**EXERCISE TASK:** Copy the passage of the paper summary on binary regression in metric spaces starting at "It develops the" and ending at "key metric spaces.".

# Binary Regression and Classification with Covariates in Metric Spaces

**Authors:** Yinan Lin, Zhenhua Lin

arXiv: 2302.11746 · 2024-02-15

## TL;DR

This paper introduces a novel regression and classification framework for binary data with covariates in general metric spaces, providing theoretical bounds and demonstrating practical effectiveness through simulations and fMRI data analysis.

## Contribution

It develops the first regression model and minimax bounds for binary responses with covariates in general metric spaces, including Riemannian manifolds.

## Key findings

- Proposed estimator achieves optimal error bounds in key metric spaces.
- Classifier's excess risk is bounded and shown to be optimal in Riemannian manifolds.
- Numerical experiments confirm the practical utility of the methods.

## Abstract

Inspired by logistic regression, we introduce a regression model for data tuples consisting of a binary response and a set of covariates residing in a metric space without vector structures. Based on the proposed model we also develop a binary classifier for metric-space valued data. We propose a maximum likelihood estimator for the metric-space valued regression coefficient in the model, and provide upper bounds on the estimation error under various metric entropy conditions that quantify complexity of the underlying metric space. Matching lower bounds are derived for the important metric spaces commonly seen in statistics, establishing optimality of the proposed estimator in such spaces. Similarly, an upper bound on the excess risk of the developed classifier is provided for general metric spaces. A finer upper bound and a matching lower bound, and thus optimality of the proposed classifier, are established for Riemannian manifolds. To the best of our knowledge, the proposed regression model and the above minimax bounds are the first of their kind for analyzing a binary response with covariates residing in general metric spaces. We also investigate the numerical performance of the proposed estimator and classifier via simulation studies, and illustrate their practical merits via an application to task-related fMRI data.

(Word and element locating items)
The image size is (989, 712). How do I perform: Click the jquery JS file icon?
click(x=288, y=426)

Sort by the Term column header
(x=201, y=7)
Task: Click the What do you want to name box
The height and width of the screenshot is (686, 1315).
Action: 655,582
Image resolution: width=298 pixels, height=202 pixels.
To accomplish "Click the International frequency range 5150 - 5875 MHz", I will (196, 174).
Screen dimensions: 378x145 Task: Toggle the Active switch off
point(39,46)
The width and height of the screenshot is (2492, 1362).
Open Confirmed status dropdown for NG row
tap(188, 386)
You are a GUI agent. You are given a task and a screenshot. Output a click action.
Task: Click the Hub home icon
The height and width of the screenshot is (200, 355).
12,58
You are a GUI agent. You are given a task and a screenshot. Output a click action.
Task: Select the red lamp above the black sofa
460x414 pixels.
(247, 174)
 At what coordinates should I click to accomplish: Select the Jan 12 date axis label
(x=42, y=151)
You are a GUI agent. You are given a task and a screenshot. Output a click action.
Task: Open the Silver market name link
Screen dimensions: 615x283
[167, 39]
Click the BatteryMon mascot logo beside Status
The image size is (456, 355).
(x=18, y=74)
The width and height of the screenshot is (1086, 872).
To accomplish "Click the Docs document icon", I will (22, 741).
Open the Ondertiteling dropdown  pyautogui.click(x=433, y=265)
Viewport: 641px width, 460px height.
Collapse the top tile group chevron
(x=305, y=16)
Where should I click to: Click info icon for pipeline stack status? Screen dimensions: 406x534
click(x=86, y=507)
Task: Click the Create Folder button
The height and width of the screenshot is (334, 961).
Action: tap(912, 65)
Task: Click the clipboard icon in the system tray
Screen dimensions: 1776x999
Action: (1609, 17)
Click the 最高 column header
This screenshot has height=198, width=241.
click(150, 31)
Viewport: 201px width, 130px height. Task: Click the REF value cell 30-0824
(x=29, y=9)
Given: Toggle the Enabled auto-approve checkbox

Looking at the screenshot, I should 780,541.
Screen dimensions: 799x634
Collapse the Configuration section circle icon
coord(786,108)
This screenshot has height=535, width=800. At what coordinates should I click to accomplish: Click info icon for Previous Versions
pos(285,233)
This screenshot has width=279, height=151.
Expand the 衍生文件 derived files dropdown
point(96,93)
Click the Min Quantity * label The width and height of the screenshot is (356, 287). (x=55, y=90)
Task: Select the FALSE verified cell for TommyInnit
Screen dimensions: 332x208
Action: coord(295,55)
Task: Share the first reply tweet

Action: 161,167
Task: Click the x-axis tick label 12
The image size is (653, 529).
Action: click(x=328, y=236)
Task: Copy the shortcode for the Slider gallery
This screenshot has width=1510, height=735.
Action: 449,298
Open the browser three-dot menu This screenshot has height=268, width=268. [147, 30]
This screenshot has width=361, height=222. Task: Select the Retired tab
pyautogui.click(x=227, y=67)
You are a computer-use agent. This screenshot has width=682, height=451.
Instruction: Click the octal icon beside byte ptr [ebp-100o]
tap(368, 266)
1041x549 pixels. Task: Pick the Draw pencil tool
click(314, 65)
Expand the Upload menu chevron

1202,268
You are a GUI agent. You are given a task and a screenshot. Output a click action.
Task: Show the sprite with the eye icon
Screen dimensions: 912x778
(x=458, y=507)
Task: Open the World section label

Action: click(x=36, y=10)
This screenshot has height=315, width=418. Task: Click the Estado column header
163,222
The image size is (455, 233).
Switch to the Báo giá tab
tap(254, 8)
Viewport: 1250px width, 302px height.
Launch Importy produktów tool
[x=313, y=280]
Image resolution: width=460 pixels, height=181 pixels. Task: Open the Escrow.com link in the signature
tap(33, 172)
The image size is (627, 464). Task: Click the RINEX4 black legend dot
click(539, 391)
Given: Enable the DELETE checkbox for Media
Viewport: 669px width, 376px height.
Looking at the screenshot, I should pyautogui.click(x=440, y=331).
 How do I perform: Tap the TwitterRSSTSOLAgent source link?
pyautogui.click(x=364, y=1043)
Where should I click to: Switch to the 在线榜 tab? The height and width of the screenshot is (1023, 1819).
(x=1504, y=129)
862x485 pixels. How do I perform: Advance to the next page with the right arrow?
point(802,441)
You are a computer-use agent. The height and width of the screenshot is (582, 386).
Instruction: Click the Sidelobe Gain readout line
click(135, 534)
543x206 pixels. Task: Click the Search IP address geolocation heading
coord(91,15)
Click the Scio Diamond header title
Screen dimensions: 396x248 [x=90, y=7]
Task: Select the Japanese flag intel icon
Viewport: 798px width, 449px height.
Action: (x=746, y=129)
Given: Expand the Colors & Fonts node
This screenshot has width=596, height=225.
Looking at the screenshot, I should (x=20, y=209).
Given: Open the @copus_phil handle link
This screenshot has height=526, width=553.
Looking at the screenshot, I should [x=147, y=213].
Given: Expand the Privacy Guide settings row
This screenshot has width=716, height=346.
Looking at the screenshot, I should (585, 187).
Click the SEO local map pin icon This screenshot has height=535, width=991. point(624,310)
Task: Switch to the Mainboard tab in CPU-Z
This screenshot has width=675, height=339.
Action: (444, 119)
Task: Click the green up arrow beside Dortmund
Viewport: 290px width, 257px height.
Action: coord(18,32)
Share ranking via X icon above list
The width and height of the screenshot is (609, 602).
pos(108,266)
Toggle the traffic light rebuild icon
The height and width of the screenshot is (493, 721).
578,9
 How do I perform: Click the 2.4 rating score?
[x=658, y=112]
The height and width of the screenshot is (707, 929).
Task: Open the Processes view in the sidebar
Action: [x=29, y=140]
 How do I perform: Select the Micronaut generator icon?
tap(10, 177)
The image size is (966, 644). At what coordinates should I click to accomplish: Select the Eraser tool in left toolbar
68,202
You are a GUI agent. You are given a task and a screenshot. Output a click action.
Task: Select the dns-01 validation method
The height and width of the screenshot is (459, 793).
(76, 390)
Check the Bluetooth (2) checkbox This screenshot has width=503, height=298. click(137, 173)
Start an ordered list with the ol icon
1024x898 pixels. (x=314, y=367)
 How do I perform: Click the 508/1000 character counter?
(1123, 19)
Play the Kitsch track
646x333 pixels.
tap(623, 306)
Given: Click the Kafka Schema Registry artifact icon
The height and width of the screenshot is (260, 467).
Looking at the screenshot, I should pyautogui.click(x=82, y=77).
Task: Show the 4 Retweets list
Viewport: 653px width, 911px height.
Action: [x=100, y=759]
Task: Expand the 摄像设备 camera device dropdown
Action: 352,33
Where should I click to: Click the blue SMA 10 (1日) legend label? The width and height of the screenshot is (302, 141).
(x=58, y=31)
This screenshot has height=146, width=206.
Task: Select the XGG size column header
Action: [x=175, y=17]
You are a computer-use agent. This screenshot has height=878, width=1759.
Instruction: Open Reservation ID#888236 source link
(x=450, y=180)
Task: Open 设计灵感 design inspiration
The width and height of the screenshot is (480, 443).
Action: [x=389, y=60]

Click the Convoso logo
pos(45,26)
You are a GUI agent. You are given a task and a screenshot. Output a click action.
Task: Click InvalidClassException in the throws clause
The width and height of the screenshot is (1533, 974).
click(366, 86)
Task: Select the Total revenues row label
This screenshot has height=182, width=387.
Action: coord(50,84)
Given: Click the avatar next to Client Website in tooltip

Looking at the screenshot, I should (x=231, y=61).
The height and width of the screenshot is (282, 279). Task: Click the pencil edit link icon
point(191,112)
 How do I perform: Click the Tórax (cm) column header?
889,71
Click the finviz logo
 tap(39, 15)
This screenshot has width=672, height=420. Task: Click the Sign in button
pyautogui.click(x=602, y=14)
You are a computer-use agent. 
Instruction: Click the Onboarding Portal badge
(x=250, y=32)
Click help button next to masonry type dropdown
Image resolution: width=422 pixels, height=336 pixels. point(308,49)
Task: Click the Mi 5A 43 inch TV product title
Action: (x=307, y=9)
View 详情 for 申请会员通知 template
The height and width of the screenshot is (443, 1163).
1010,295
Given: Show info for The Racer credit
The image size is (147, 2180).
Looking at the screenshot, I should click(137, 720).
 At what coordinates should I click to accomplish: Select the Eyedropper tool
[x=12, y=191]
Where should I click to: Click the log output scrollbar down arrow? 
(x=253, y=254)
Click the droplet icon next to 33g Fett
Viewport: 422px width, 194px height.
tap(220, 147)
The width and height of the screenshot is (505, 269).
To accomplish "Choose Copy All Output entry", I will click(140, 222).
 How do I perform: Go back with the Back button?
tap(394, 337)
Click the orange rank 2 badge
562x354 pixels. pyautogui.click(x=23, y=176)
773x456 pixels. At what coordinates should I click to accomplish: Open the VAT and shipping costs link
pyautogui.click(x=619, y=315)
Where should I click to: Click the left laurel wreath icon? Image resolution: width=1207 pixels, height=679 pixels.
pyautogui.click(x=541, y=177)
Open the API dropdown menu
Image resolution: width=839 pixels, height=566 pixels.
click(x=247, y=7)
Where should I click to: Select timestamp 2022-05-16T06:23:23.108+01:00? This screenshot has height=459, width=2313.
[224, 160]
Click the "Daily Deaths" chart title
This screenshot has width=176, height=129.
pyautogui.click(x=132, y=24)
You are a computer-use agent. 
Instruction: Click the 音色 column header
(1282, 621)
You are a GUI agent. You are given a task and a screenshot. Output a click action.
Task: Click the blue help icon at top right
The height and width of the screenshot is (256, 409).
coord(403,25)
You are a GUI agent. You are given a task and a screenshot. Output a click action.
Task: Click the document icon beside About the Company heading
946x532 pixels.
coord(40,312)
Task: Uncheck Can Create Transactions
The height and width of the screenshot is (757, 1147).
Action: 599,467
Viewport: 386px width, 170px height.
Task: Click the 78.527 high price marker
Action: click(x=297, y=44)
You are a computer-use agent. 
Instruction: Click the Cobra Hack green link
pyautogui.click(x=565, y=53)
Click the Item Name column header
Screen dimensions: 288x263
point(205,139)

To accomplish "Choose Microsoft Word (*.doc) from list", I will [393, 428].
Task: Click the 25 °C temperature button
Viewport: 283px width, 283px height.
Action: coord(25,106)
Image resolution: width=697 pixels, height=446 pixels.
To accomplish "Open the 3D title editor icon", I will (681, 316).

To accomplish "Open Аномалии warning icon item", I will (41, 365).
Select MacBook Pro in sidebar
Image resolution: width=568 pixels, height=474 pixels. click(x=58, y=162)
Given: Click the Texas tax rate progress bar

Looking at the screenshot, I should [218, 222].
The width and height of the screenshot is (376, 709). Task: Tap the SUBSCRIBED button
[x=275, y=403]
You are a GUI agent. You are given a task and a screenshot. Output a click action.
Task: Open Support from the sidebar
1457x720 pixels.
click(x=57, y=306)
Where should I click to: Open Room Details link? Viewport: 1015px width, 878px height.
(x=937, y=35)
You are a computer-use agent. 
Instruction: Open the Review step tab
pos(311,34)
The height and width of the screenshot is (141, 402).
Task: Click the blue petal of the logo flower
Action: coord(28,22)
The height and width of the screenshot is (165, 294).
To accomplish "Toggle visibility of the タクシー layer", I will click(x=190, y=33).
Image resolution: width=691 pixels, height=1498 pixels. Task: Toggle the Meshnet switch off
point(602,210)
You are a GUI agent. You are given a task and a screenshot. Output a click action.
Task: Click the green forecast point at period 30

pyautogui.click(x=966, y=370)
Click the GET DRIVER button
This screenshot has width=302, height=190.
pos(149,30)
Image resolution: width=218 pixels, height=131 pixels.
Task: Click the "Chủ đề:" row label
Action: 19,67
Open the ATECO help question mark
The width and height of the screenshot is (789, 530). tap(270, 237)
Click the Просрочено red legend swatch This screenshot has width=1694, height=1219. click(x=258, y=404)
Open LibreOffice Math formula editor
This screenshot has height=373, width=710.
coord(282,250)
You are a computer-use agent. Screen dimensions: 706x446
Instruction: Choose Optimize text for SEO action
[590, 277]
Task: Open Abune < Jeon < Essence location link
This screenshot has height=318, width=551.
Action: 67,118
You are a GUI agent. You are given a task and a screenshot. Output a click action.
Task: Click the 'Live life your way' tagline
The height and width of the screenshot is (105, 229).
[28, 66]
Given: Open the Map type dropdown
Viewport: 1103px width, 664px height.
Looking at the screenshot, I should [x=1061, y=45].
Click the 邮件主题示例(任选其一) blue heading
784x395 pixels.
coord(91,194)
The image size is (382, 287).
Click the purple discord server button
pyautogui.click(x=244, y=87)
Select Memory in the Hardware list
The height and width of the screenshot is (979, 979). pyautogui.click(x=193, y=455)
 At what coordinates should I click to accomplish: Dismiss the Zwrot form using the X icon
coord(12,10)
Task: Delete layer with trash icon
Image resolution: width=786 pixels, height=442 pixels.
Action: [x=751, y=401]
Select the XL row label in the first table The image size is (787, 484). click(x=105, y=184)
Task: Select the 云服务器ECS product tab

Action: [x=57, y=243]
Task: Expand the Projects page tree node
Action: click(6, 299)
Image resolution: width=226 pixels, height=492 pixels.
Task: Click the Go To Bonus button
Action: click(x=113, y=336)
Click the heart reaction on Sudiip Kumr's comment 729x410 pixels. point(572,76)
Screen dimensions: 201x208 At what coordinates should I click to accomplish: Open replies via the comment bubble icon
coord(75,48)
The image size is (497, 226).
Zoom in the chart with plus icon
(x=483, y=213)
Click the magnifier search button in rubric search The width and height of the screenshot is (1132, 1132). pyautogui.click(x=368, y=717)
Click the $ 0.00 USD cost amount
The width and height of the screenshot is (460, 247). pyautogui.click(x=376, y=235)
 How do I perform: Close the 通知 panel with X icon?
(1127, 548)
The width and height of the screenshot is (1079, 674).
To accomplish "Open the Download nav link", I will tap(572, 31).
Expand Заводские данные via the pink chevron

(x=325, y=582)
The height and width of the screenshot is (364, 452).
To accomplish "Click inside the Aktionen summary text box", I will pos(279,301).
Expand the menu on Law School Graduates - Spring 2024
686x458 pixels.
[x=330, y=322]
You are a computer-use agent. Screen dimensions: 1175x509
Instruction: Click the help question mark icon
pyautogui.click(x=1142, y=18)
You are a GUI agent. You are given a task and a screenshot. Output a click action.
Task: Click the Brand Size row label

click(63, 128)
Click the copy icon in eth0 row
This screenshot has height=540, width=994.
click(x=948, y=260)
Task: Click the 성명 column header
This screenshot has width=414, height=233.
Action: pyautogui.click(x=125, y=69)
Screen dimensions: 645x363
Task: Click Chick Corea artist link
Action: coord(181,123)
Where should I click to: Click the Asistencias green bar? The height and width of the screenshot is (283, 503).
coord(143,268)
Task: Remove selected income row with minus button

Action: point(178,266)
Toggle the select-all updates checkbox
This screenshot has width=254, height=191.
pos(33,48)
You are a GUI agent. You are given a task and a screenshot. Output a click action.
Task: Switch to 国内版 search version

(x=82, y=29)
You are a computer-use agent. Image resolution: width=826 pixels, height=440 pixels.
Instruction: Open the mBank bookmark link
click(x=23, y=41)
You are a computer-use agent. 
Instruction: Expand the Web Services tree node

**TASK ANSWER:**
It develops the first regression model and minimax bounds for binary responses with covariates in general metric spaces, including Riemannian manifolds.

## Key findings

- Proposed estimator achieves optimal error bounds in key metric spaces.